Uma questão básica se coloca à partida:
— ou o Ministro da Educação não
compreende a natureza política e a gravidade do que se está a
passar e, por isso, é incapaz de apresentar uma apreciação da
situação, com um mínimo de objectividade e credibilidade;
— ou então a escolástica do discurso,
cuidadosamente composta com uma atitude de falsa humildade, tem
outro alvo: eximir-se, em momento de aperto, às
responsabilidades próprias e endossá-las, de forma sem dúvida
algo indecorosa, para terceiros seus subordinados.
Não passa também sem viva denúncia a
arrogância salazarenta de Marçal Grilo ao referir-se às
críticas ao seu ministério por parte dos partidos da
oposição, acusando-os, nomeadamente, de serem "factores de
perturbação" e, pasme-se, de "avançarem com
soluções".
Pela parte do PCP, que fique claro: a
educação não constitui uma coutada política do Professor
Marçal Grilo e do seu bocejante "pacto educativo"; a
sociedade portuguesa não precisa de menos, mas pelo contrário
está carecida de muito mais debate político, sobre o que na
realidade andam a fazer os responsáveis do Ministério da
Educação.
2. Diga-se, de uma vez por todas, que
o descalabro dos exames nacionais do ensino secundário deste ano não tem fundamentalmente
a ver (como o pretende o Ministro da Educação) com as gralhas, omissões e erros
que se verificaram em provas de exame.

Registos>
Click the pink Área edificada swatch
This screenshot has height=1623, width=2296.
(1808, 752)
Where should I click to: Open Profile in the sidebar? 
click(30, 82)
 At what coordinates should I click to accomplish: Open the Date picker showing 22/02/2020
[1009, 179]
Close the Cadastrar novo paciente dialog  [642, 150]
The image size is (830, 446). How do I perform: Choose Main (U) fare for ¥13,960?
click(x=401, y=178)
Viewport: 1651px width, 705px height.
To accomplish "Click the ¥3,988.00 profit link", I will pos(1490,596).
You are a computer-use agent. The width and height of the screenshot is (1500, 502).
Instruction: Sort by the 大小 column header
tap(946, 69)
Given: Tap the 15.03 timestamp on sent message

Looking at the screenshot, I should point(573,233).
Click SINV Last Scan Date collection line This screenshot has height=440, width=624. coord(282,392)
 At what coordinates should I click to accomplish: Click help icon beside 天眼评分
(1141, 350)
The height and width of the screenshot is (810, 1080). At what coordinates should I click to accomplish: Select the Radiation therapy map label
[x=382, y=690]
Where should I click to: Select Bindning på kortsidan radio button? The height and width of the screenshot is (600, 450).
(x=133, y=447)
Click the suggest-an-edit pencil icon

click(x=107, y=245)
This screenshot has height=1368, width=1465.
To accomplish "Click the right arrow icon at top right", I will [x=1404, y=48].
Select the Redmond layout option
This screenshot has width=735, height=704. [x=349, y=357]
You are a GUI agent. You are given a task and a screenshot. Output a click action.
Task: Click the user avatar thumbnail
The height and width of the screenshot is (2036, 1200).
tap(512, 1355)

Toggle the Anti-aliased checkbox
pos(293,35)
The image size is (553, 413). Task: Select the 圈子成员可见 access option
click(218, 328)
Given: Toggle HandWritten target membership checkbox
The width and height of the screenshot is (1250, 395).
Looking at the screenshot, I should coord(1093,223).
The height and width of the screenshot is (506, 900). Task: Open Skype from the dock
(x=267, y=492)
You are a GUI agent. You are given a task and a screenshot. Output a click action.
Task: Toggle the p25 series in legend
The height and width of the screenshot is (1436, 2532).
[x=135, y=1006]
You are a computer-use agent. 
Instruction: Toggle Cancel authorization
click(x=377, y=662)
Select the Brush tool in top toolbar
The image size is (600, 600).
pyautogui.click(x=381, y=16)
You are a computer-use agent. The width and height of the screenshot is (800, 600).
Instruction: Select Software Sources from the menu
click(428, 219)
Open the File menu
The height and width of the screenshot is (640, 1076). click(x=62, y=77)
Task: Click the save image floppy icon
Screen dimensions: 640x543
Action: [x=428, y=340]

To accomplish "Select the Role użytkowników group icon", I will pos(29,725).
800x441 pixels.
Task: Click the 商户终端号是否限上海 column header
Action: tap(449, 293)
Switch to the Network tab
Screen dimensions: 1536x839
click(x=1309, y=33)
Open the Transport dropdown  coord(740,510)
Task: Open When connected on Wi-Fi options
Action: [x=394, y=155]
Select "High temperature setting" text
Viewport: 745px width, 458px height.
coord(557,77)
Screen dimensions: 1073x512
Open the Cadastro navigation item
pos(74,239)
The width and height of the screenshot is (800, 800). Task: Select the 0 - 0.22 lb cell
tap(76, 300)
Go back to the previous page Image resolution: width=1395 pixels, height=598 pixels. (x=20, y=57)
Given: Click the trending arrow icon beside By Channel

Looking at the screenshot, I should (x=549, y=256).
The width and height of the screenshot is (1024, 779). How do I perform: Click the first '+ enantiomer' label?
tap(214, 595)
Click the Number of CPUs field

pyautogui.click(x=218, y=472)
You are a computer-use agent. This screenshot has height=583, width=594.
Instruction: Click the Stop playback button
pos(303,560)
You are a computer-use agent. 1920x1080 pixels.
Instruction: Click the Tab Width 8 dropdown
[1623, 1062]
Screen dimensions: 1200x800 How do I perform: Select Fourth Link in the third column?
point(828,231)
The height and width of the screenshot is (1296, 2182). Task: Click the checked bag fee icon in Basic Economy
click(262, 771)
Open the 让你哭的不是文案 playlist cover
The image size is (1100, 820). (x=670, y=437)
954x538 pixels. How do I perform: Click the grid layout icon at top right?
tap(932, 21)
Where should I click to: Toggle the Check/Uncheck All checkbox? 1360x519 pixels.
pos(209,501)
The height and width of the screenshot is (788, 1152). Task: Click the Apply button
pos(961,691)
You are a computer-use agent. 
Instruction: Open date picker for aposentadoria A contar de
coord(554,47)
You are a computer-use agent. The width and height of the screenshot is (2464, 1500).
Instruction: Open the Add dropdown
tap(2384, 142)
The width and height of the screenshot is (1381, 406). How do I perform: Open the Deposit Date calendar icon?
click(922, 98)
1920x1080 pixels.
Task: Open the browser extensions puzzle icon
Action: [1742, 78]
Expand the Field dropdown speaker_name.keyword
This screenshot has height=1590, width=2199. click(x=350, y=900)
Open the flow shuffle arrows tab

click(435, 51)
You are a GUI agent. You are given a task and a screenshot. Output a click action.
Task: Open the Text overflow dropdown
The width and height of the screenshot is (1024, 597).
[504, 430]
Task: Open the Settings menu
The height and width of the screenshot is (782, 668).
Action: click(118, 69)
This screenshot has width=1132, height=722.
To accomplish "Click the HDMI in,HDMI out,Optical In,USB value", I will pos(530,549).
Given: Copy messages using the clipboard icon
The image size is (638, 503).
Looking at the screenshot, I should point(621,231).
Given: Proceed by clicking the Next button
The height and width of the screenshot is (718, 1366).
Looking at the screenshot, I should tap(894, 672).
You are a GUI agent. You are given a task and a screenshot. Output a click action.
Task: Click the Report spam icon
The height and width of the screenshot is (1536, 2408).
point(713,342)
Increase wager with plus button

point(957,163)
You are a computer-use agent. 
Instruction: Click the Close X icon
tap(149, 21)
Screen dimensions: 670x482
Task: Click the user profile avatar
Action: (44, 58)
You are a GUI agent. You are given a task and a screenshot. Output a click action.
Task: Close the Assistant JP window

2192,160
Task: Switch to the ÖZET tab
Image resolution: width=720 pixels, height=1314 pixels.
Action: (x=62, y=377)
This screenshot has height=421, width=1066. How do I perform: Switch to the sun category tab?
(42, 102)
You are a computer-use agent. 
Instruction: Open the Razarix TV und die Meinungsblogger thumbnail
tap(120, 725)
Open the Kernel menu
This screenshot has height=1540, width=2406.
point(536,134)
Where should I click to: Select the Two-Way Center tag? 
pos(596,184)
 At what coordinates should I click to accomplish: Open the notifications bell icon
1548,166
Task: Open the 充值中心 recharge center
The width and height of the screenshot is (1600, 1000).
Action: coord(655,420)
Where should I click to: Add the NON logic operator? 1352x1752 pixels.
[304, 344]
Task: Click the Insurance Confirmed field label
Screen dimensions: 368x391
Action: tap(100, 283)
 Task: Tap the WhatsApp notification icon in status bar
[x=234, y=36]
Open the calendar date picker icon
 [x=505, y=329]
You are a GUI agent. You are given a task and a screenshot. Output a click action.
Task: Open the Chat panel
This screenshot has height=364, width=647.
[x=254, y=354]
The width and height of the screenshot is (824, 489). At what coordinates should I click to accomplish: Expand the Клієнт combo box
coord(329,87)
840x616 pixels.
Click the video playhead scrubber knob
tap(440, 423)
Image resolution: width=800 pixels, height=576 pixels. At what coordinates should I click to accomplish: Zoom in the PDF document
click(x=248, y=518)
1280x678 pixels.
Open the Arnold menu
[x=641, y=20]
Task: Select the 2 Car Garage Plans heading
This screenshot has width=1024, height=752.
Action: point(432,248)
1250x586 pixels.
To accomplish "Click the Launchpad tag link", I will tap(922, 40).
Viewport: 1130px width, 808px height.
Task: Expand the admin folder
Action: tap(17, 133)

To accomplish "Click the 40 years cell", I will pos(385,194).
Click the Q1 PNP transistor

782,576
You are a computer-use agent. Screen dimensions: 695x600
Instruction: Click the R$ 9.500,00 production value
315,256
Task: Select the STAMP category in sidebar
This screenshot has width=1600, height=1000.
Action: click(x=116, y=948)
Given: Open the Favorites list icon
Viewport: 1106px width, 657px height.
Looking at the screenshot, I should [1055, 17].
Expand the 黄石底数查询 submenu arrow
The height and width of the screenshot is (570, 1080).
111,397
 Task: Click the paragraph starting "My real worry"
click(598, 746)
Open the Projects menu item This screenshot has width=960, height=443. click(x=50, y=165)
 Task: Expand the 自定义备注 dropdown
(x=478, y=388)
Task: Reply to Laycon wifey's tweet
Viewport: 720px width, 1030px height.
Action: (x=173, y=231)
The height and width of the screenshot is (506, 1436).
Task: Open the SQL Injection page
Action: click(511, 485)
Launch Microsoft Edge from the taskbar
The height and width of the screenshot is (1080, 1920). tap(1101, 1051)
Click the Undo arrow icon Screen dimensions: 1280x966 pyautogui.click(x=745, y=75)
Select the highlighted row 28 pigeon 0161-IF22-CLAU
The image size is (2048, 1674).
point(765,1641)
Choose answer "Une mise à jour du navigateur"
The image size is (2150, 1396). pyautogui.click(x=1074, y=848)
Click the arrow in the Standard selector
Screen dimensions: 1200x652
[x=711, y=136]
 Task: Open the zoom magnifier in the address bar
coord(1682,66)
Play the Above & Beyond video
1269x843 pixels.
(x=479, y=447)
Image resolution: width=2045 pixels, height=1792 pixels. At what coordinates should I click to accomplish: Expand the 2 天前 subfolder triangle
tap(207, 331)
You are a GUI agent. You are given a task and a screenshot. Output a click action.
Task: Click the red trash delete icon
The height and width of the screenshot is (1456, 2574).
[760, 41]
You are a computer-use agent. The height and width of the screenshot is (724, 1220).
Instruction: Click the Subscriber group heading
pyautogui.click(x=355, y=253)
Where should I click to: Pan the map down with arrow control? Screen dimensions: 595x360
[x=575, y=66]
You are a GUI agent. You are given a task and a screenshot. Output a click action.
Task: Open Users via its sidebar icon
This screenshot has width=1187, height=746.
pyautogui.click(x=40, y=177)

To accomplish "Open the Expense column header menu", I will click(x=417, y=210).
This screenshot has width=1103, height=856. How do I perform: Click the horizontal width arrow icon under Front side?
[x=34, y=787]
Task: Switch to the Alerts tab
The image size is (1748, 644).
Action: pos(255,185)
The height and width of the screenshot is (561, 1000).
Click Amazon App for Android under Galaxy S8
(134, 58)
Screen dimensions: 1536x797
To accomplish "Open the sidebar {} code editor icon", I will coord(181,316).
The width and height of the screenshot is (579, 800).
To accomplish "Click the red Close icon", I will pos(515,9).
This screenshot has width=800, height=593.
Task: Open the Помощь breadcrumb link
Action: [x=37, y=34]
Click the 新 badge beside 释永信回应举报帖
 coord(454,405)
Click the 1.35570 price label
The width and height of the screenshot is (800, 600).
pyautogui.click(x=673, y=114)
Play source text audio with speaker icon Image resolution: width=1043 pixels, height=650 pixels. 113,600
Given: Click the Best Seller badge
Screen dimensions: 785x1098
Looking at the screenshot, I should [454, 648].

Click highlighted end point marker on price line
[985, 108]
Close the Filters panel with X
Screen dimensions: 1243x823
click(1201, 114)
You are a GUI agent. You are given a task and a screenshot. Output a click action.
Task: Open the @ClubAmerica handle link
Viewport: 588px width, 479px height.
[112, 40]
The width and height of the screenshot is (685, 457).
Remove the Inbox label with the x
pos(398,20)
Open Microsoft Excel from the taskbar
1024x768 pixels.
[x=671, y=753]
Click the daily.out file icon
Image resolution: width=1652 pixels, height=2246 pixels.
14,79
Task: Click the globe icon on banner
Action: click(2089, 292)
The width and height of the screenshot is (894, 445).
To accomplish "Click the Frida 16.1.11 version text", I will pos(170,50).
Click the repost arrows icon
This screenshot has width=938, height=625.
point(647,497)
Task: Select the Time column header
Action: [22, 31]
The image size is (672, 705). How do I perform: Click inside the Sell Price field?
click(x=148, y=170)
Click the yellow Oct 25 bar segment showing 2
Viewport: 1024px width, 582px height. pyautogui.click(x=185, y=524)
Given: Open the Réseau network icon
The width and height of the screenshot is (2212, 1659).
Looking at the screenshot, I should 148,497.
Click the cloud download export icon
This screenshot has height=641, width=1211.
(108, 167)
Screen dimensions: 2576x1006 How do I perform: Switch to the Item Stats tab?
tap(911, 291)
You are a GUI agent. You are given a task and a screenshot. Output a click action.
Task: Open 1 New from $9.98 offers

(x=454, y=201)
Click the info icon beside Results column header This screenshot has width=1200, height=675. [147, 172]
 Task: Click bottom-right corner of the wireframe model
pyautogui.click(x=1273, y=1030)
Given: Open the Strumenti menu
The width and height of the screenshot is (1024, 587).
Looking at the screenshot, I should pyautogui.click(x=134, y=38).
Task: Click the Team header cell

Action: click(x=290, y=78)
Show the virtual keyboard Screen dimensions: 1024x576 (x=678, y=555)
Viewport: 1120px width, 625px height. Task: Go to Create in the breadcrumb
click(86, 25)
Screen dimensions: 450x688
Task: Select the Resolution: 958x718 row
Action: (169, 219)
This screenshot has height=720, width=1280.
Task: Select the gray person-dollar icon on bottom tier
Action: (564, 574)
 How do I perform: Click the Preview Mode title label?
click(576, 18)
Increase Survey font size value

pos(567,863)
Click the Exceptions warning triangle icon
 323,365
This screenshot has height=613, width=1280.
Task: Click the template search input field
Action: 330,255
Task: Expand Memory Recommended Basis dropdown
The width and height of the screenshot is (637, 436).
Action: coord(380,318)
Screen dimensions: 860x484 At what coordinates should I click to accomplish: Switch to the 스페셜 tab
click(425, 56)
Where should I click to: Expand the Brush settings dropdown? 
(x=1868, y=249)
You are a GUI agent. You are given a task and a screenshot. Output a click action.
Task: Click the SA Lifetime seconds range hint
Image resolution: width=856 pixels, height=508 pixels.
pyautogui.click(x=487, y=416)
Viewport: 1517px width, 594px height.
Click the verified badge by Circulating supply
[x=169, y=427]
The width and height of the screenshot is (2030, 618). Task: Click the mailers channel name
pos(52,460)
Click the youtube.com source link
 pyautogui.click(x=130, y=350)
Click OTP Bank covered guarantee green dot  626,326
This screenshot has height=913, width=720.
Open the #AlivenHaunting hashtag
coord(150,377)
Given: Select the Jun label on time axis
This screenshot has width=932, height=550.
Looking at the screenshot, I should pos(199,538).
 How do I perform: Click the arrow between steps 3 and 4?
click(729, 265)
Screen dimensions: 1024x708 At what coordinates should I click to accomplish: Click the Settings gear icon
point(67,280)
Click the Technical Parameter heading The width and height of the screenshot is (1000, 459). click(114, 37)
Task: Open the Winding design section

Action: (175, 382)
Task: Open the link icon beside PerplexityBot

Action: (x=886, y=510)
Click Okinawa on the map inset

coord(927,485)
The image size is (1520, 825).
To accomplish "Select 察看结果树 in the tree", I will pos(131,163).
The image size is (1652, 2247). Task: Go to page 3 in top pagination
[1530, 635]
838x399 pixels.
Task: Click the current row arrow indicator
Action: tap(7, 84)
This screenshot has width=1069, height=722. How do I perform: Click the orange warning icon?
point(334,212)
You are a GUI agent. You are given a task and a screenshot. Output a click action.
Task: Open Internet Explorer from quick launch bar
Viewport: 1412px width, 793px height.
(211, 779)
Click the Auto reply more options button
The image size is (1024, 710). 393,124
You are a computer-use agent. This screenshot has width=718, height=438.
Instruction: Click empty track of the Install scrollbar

Enunciado 1>
Segundo o texto fornecido, de que acusa Marçal Grilo os partidos da oposição?
Enunciado 2>
Copie do texto fornecido o trecho que vai de "2. Diga-se, de" até "provas de exame.".

Resolução 1>
Acusa-os de serem "factores de perturbação" e de "avançarem com soluções".

Resolução 2>
2. Diga-se, de uma vez por todas, que
o descalabro dos exames nacionais do ensino secundário deste ano não tem fundamentalmente
a ver (como o pretende o Ministro da Educação) com as gralhas, omissões e erros
que se verificaram em provas de exame.